We all know that newspapers have been hollowed out, as classified and other advertising fled their pages and hedge funds became the new owners, apparently interested mostly in the valuable real estate owned by the papers. TV news has also been downsized, and the Orbánization of American journalism continues apace, as regime favorites buy up influential news operations. Such as CBS News.

Digital-based news has not proved to be a viable successor. For just one example, journalist Harry Cheadle recently wrote on Persuasion about his experience at Vice Media, which went from a magazine to a multimedia company to, once again, a magazine. He lays out the folly of the ad-clicks-will-make-us-rich plan of the Millennial sites like Buzzfeed and its ilk. In brief: It didn’t work.

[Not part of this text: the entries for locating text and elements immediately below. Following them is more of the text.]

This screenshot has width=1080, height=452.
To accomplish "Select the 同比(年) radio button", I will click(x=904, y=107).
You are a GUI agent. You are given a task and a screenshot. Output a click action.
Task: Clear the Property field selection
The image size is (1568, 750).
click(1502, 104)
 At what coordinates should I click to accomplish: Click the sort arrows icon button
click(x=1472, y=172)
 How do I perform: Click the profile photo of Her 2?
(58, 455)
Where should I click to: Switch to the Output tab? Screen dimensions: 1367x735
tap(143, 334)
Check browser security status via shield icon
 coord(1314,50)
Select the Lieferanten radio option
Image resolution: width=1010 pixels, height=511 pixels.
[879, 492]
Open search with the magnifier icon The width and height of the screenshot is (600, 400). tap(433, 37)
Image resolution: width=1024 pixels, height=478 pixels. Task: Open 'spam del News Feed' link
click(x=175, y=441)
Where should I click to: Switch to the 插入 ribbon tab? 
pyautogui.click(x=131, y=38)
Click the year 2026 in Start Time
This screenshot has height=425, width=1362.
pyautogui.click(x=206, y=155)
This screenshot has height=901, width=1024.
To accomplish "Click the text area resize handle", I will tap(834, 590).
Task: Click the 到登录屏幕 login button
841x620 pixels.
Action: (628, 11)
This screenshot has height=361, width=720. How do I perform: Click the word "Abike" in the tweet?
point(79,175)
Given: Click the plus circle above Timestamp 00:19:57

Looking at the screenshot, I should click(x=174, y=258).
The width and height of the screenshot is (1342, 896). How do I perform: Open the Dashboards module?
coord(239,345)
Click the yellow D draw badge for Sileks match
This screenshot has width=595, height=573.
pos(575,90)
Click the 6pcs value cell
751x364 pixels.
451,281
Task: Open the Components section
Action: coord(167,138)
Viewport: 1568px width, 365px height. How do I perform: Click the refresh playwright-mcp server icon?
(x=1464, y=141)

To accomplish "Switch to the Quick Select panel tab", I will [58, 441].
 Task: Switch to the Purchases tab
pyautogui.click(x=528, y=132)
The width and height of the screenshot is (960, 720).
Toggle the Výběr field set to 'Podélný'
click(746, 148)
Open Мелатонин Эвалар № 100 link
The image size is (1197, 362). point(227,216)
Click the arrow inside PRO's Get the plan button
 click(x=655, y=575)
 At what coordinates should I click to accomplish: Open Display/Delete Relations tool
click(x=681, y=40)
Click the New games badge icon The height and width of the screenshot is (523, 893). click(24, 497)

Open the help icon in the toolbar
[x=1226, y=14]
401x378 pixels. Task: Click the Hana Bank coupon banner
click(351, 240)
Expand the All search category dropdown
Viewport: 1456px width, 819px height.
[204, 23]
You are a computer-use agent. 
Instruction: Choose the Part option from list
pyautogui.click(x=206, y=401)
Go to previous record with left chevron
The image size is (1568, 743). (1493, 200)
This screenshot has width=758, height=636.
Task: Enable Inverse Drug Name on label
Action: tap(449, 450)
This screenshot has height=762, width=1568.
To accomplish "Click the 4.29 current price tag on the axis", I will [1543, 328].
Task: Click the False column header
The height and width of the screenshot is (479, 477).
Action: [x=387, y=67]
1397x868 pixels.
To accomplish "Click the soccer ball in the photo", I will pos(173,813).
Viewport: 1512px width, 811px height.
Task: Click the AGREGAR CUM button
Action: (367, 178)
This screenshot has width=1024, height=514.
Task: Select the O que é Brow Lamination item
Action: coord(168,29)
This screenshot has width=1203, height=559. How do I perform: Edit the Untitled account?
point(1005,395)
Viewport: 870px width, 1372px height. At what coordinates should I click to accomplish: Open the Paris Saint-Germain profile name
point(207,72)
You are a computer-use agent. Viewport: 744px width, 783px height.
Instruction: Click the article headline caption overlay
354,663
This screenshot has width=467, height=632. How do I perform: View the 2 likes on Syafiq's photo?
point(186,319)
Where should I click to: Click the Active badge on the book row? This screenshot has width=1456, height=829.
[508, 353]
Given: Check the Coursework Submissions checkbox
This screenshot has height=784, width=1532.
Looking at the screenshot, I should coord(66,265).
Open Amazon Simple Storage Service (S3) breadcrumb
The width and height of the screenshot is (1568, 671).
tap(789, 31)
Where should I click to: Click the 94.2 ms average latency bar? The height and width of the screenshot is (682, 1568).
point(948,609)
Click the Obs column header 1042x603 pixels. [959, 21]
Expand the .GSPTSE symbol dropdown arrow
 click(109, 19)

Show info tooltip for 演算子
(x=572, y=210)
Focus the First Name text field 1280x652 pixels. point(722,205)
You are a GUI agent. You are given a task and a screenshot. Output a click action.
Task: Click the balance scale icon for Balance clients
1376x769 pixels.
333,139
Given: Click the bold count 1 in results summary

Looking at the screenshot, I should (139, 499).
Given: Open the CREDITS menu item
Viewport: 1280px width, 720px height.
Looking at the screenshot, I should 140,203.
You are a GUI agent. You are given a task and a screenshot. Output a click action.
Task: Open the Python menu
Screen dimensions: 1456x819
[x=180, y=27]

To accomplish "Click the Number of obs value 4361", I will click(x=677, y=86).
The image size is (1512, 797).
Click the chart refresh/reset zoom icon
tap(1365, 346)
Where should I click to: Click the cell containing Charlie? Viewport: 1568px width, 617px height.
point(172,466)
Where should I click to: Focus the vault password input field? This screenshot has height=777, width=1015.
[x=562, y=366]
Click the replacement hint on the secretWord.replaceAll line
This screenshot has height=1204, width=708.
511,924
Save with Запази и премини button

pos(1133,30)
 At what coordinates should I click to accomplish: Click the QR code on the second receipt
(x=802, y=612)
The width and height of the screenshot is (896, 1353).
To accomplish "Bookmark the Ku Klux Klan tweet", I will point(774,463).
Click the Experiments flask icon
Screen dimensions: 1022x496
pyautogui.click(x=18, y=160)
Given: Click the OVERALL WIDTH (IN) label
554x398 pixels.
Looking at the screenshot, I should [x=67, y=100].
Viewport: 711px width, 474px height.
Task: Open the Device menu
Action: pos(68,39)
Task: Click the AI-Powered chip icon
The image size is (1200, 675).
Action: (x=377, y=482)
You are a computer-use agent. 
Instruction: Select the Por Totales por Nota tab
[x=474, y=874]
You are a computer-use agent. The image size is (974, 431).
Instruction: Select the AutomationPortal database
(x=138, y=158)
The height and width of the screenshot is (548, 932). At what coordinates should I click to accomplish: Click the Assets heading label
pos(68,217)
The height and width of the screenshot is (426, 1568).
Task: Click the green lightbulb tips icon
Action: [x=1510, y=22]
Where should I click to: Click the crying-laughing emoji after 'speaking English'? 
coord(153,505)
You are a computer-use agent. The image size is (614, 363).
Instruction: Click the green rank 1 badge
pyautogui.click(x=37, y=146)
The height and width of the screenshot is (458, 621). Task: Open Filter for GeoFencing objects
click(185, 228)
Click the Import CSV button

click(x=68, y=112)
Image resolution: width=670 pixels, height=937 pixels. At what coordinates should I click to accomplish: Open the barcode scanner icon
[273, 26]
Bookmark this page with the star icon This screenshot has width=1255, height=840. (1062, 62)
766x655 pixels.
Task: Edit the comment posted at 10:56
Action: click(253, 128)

And in another example of media brands trying to find their space, The Onion is back in print, and apparently it’s doing fine. For years, humor publication The Onion was known for its website and social media posts, mostly getting by on funny headlines that created no need to click through for the full story or video. But the site’s newish owners are heading into the future by going back to the publication’s past. The Onion says it’s already sold 70,000 subscriptions at $99 a year. The website remains, and the company is gearing up to relaunch Infowars, the Alex Jones conspiracy platform it purchased out of bankruptcy and plans to use as a digital comedy website. 

A digression is in order, because I was there at the inception. Or at least I was inception-adjacent. The Onion began as a weekly newspaper on the campus of the University of Wisconsin—Madison, where I was a student and an editor of one of the campus dailies, The Badger Herald. The Onion was a coupon paper — stories filled most of each page, with coupons along the bottom from pizzerias and other establishments. If the coupons broke no new ground, the writing did. The paper was consistently funny and even pointed. A number of its writers and editors contributed to the campus dailies, and they did not hesitate to poke fun at us — usually accurately. For example, in one side-by-side comparison of the two papers, our leftwing competitor was said to support the El Salvadoran Marxist group FMLN; the Herald was said to misspell FMLN. Alas, we were occasionally proofreading-challenged, and it was funny.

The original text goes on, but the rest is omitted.